Quotes excerpted from http://www.aras.ab.ca/aidsquotes.htm.
January 19, 2005 http://www.kimbannon.com/home/petition.php
- Dr. Randall R. ‘Rush’ Wayne, M.A., Molecular Biology, Harvard University, PhD, Biochemistry, University of California
"The medical profession and scientific establishment have terrorized too many people with these worthless [Hiv] tests.”
Aired on Fox News Channel, February 3, 2005.
- Jonathan M. Fishbein, MD Former Director, Office for Clinical Research Policy at the Division of AIDS (DAIDS) at the National Institute of Allergy and Infectious Disease (NIAID), the US National Institutes of Health (NIH)
"Until recently, I was the Director of the Office of Policy in Clinical Research Operations at the National Institute of Allergy and Infectious Disease Division of AIDS. In that capacity, I was responsible for ensuring the integrity of government-funded AIDS drug trials by insisting upon good clinical practice and the rigorous oversight of all AIDS-related field work.
“It was an impossible task. At every turn I found my efforts frustrated by a management system guided more by politics than by sound science. Nepotism and bureaucratic intrigue permeate DAIDS. Scientists are pressured to produce results at the expense of regulations whose purpose is to protect the safety, rights and welfare of study subjects, not to mention the preservation of scientific integrity.
“For seven months, I learned of numerous instances of scientific and professional misconduct at DAIDS. I brought some of these to the attention of my supervisor as I am required to do by law. My vigilance was rewarded with a notice of termination and slander against my good name and reputation. Frustrated, I decided to step forward as a whistleblower in the hope that public exposure would bring about the needed change. That has yet to happen. Instead, NIH has worked fervently to suppress my allegations and delegitimize my credibility. They will not succeed...
“Among the most serious charges I have leveled against NIH is that the agency knowingly and cunningly covered up evidence of shoddy conduct in a trial examining the safety and efficacy of [Aids drug] nevirapine ...
“Far from being a wonder drug, nevirapine can be very dangerous. It has been subjected to numerous changes in its labeling by the FDA, owing to reports of liver toxicity and a potential for fatal rashes when administered in multiple doses. But with the administration of just one dose, viral resistance can result in half the patients to whom the drug is prescribed...

(Data records)
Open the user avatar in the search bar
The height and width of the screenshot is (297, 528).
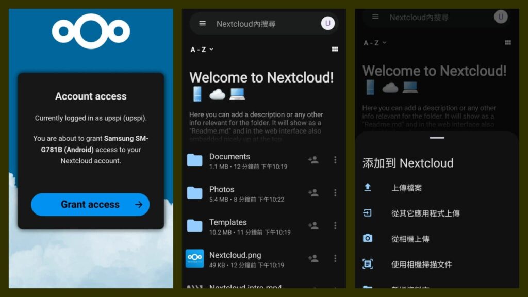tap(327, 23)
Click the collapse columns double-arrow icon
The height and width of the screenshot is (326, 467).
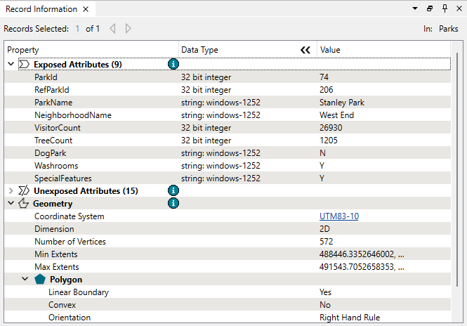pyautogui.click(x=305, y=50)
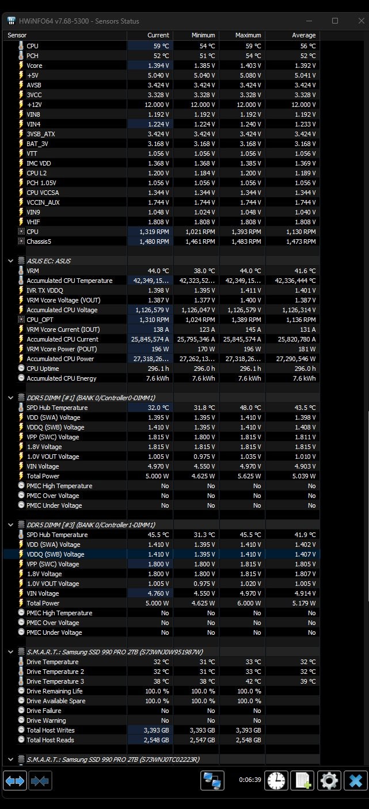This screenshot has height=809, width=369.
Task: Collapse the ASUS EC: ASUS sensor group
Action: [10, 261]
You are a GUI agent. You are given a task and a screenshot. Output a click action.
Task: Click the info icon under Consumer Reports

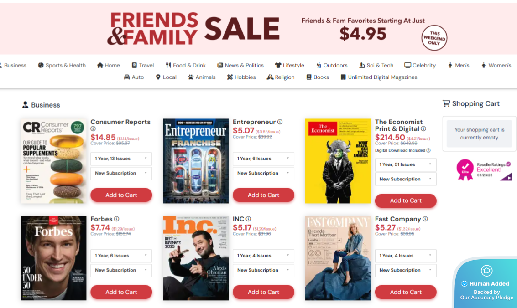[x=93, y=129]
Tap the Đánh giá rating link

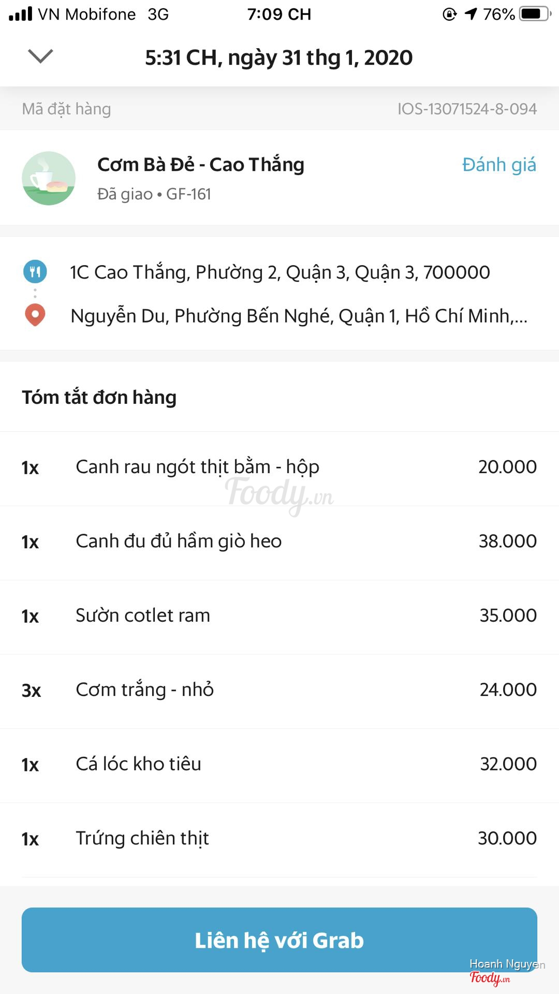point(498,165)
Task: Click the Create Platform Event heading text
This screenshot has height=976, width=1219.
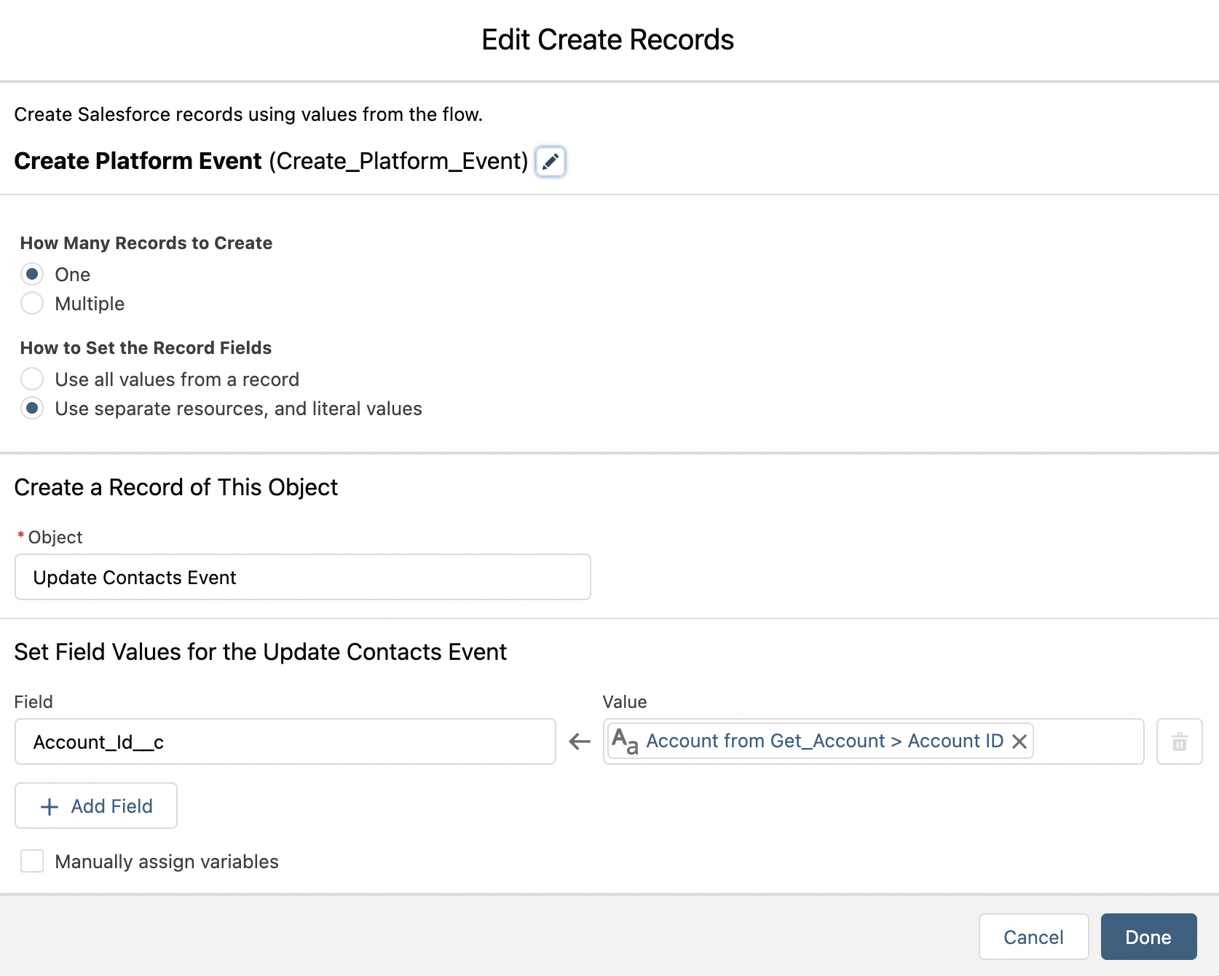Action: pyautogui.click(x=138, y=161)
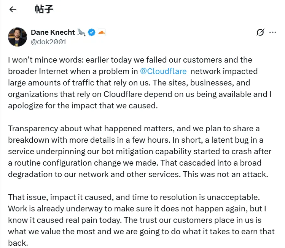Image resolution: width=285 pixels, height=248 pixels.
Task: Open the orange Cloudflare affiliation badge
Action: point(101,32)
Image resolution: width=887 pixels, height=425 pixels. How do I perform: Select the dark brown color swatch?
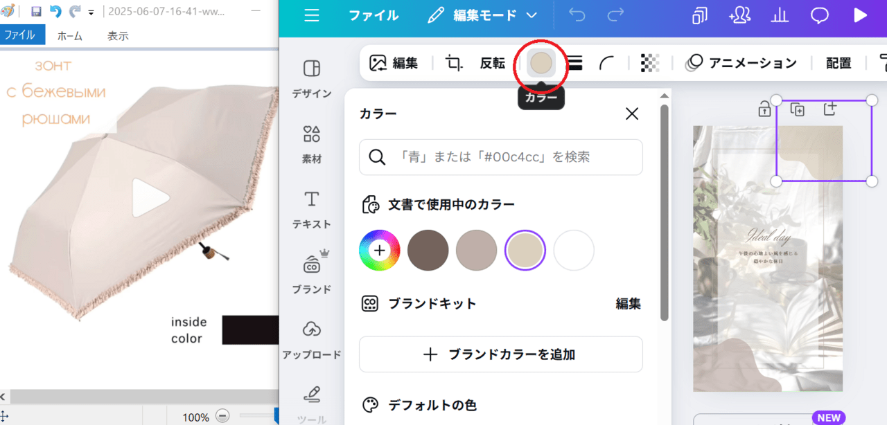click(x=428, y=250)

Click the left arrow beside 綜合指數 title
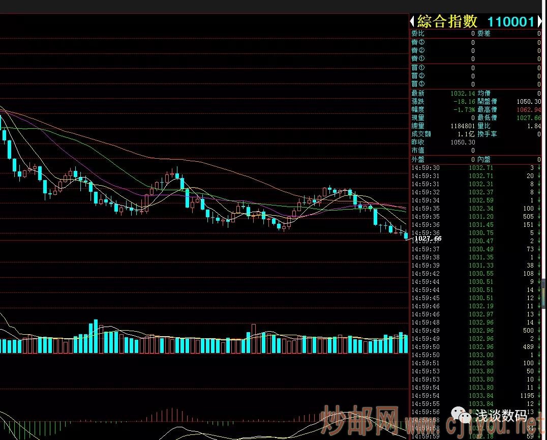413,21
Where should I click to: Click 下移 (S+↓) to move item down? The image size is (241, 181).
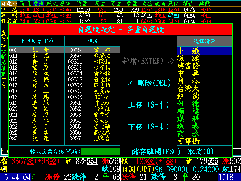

## TO DO
**1.** Summarize the quotations in two sentences.
**2.** Repeat the quotations word for word, starting at "- Jonathan M." and ending at "AIDS-related field work.".
**3.** Condense the paragraph of the quotations that begins "It was an impossible task" into a shorter version that keeps its main points.

## ANSWER SET
**1.** Dr. Randall R. 'Rush' Wayne is quoted as saying that the medical profession and scientific establishment have terrorized too many people with worthless HIV tests. Jonathan M. Fishbein, a former policy office director at the Division of AIDS, says he reported misconduct he found there, received a notice of termination, and charges that NIH covered up shoddy conduct in a trial of nevirapine, a drug he calls potentially very dangerous.

**2.**
- Jonathan M. Fishbein, MD Former Director, Office for Clinical Research Policy at the Division of AIDS (DAIDS) at the National Institute of Allergy and Infectious Disease (NIAID), the US National Institutes of Health (NIH)
"Until recently, I was the Director of the Office of Policy in Clinical Research Operations at the National Institute of Allergy and Infectious Disease Division of AIDS. In that capacity, I was responsible for ensuring the integrity of government-funded AIDS drug trials by insisting upon good clinical practice and the rigorous oversight of all AIDS-related field work.

**3.** The task was impossible because a management system guided more by politics than by sound science frustrated every effort. Nepotism and bureaucratic intrigue permeate DAIDS. Scientists are pressured to produce results at the expense of regulations that protect study subjects' safety, rights and welfare, and that preserve scientific integrity.